What the actigraph revealed and why it matters beyond space?
The data collected during the 10-day mission is still being analyzed by NASA and the USP team.
But continuous monitoring of sleep in extreme space environments has direct applications on Earth.
The same rigor used to protect astronauts can guide diagnoses of sleep disorders, create protocols for professionals working irregular shifts, such as doctors, pilots, and military personnel, and assist in the formulation of public health policies.
The reentry of the Orion capsule into the Earth’s atmosphere on April 10 generated temperatures of 2,760°C on the outside, with a 13-minute plunge that cut off all radio communications.
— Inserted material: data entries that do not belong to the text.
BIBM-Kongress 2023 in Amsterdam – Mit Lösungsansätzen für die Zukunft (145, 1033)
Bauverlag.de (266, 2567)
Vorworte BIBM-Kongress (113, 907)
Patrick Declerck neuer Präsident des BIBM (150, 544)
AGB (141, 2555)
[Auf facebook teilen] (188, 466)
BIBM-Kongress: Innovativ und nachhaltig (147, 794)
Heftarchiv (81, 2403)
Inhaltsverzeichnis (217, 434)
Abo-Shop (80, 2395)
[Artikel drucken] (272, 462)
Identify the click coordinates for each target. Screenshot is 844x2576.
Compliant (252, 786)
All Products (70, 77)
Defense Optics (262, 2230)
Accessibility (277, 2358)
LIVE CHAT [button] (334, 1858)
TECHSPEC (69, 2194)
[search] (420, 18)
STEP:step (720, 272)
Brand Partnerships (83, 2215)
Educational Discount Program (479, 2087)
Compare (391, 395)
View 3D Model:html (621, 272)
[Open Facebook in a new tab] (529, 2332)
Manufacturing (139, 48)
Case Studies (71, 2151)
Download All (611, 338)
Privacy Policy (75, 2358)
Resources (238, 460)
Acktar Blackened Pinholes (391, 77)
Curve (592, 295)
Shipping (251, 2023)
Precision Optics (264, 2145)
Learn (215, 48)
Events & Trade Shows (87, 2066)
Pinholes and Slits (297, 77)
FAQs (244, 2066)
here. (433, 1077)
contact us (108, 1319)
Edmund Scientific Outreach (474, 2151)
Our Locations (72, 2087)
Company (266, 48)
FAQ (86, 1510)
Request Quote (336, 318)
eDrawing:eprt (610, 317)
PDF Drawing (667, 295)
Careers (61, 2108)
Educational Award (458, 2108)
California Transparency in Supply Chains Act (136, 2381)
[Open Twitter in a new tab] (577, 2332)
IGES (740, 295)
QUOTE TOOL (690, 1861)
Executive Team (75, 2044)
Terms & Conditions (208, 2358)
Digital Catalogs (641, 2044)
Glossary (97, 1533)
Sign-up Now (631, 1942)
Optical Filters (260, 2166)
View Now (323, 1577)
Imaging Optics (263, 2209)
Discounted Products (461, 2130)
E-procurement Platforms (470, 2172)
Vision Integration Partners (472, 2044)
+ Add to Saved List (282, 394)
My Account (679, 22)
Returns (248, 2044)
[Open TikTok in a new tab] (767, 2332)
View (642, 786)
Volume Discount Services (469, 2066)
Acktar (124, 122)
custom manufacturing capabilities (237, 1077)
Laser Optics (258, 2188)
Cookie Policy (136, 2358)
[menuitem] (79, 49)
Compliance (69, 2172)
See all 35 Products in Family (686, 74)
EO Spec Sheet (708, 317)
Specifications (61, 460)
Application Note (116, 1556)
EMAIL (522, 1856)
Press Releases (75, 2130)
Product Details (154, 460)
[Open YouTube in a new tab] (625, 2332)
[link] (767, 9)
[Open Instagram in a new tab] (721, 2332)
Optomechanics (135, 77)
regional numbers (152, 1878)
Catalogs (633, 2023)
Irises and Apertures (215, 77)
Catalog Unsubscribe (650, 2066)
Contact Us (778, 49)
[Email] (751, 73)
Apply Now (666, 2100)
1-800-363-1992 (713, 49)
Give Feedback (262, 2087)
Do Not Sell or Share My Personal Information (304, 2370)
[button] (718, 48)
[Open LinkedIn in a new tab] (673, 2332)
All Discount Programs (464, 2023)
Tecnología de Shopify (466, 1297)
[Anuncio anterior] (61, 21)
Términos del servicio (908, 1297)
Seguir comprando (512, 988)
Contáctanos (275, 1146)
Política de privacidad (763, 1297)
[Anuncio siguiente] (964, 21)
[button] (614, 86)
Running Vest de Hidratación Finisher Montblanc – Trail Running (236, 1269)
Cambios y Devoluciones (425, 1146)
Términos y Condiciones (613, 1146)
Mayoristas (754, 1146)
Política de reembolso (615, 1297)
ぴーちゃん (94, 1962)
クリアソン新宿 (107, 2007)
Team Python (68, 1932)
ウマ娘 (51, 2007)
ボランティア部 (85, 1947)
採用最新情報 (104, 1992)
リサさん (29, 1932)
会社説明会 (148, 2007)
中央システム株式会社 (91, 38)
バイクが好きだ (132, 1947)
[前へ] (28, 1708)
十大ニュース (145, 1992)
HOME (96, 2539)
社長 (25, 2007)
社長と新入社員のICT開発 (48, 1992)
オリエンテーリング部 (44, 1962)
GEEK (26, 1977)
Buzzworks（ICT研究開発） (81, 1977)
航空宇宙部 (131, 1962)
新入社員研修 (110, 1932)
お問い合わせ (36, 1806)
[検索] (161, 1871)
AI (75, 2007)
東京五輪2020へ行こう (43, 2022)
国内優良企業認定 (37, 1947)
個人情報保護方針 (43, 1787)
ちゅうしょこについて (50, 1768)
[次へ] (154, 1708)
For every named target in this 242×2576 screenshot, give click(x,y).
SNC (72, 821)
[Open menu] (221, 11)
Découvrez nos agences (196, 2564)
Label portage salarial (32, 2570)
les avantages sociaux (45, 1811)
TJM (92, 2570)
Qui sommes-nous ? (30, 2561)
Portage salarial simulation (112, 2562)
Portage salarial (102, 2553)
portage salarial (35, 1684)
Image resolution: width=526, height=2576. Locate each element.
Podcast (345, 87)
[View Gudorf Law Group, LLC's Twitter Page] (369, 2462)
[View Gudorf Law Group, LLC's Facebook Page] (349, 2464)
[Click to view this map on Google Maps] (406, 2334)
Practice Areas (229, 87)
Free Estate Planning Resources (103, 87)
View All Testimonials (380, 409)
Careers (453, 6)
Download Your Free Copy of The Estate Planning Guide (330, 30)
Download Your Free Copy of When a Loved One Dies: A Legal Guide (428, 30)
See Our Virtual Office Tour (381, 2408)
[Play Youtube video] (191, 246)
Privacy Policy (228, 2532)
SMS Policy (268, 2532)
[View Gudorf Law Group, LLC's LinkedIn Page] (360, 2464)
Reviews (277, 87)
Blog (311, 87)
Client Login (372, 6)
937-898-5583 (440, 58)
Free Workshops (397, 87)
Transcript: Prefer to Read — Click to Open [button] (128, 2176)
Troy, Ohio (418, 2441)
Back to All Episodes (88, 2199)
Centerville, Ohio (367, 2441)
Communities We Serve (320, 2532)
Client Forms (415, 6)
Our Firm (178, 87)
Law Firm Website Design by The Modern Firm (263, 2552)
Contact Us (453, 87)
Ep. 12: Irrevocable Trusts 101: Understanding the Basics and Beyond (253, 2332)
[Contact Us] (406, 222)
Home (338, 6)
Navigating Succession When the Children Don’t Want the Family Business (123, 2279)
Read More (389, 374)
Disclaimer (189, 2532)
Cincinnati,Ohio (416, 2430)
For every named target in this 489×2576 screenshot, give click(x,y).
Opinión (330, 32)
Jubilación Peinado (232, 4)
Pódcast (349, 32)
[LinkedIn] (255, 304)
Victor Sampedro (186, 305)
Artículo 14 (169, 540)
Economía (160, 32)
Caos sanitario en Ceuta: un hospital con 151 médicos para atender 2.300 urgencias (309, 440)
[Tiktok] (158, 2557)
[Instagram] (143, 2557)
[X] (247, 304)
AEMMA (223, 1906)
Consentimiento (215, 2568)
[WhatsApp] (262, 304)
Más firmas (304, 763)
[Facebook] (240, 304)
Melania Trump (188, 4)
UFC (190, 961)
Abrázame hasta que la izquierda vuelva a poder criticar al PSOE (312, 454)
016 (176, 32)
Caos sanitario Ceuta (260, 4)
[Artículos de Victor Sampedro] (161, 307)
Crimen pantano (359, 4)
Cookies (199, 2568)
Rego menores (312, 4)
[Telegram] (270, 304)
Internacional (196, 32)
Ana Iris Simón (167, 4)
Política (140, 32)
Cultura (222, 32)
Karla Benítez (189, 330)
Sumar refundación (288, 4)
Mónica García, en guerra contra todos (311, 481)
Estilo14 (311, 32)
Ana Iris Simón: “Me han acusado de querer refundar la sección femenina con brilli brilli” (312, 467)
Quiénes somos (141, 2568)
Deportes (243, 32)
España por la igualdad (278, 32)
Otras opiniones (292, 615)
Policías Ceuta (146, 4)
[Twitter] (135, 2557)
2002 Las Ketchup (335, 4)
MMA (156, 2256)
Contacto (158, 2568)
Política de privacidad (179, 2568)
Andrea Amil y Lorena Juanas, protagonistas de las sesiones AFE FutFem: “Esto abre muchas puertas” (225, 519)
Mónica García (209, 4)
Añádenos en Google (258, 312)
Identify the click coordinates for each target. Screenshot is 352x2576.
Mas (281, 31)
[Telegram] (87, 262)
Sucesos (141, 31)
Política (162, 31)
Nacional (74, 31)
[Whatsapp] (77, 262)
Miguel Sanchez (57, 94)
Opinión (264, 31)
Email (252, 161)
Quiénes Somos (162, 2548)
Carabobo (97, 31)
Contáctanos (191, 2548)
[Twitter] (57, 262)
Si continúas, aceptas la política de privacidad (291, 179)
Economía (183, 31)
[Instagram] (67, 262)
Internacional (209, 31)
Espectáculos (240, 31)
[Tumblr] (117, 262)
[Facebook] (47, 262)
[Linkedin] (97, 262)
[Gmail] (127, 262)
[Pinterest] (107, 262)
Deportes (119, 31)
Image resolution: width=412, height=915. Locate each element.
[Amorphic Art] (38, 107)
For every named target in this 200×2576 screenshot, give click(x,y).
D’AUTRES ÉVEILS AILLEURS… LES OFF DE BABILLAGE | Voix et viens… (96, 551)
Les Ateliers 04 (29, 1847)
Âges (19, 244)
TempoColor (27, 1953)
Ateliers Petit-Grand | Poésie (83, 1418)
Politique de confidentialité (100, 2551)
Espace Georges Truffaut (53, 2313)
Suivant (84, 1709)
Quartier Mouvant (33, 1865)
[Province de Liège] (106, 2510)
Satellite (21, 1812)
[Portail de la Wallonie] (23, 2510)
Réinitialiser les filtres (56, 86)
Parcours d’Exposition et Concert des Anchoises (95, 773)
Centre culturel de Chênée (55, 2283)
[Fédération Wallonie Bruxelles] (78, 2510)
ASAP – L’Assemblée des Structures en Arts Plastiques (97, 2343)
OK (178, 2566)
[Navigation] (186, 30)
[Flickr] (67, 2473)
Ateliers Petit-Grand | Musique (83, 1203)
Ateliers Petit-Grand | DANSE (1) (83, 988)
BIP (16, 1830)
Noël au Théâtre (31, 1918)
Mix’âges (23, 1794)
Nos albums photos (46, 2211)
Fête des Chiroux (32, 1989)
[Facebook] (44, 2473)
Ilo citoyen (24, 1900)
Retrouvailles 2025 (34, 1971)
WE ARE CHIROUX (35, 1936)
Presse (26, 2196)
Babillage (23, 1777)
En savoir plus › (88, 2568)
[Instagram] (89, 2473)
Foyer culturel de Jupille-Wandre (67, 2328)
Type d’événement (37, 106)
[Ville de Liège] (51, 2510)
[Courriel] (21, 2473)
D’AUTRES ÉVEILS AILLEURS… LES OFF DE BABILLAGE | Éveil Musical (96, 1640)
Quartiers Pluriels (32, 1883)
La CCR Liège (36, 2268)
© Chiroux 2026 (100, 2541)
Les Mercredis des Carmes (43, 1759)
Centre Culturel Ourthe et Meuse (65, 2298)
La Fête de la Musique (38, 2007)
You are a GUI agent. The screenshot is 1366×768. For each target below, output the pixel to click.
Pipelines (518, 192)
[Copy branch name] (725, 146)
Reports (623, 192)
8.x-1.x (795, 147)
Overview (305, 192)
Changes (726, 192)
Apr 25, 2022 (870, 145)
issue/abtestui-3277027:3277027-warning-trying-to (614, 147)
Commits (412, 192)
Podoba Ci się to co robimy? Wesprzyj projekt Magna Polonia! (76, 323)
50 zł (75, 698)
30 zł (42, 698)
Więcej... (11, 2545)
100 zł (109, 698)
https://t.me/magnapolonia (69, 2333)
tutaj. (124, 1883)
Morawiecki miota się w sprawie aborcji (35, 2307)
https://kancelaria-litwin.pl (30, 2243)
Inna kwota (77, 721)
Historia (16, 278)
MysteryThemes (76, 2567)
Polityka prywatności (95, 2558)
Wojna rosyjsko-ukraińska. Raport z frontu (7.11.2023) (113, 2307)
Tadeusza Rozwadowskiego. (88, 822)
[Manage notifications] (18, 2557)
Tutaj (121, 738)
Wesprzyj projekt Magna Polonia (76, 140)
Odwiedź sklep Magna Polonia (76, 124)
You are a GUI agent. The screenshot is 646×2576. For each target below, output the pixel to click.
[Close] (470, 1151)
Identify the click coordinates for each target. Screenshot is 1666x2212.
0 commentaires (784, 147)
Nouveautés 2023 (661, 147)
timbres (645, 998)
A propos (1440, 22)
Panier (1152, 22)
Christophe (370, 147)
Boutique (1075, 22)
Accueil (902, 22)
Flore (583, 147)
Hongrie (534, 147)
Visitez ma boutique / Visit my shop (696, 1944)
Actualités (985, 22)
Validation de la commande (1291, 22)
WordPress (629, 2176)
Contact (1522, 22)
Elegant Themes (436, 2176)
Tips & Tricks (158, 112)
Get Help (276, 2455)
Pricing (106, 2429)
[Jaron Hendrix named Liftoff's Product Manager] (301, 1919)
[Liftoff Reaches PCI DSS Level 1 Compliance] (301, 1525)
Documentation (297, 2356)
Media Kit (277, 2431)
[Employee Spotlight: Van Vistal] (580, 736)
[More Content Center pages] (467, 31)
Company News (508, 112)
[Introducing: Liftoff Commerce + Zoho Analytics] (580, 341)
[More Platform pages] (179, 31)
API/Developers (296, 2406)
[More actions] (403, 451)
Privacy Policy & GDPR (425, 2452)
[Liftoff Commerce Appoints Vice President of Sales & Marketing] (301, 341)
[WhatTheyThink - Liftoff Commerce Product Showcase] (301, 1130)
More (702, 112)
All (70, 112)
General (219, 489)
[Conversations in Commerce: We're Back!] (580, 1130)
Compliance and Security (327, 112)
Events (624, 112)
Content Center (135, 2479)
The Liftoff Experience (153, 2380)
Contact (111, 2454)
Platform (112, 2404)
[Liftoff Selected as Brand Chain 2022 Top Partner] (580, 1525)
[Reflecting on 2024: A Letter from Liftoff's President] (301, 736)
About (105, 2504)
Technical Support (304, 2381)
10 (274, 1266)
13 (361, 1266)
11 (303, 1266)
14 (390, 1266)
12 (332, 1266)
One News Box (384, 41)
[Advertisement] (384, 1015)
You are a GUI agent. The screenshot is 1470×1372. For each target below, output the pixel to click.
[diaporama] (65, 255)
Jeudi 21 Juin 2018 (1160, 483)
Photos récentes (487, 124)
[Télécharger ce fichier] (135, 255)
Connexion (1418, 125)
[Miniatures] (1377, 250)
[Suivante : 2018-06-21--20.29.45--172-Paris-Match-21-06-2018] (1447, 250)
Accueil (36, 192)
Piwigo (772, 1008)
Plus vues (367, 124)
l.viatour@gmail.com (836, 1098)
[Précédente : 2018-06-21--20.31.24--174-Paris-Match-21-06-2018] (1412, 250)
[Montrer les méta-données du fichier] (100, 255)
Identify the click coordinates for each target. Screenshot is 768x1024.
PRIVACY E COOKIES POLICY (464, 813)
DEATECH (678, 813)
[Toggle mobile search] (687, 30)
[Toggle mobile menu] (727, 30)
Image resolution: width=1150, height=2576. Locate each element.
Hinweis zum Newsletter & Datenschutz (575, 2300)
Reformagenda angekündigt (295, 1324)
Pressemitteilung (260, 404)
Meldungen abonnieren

The four astronauts safely landed in the Pacific Ocean, off the coast of California, with the Brazilian technology intact on their wrists.
Commander Reid Wiseman described the mission as “the most special thing that has ever happened in my life.”
The Artemis II mission covered a total of 1,117,515 kilometers, in two Earth orbits and one lunar flyby, validating systems that will be used in the planned lunar landing for 2028.
And in every kilometer of that, Brazil was present.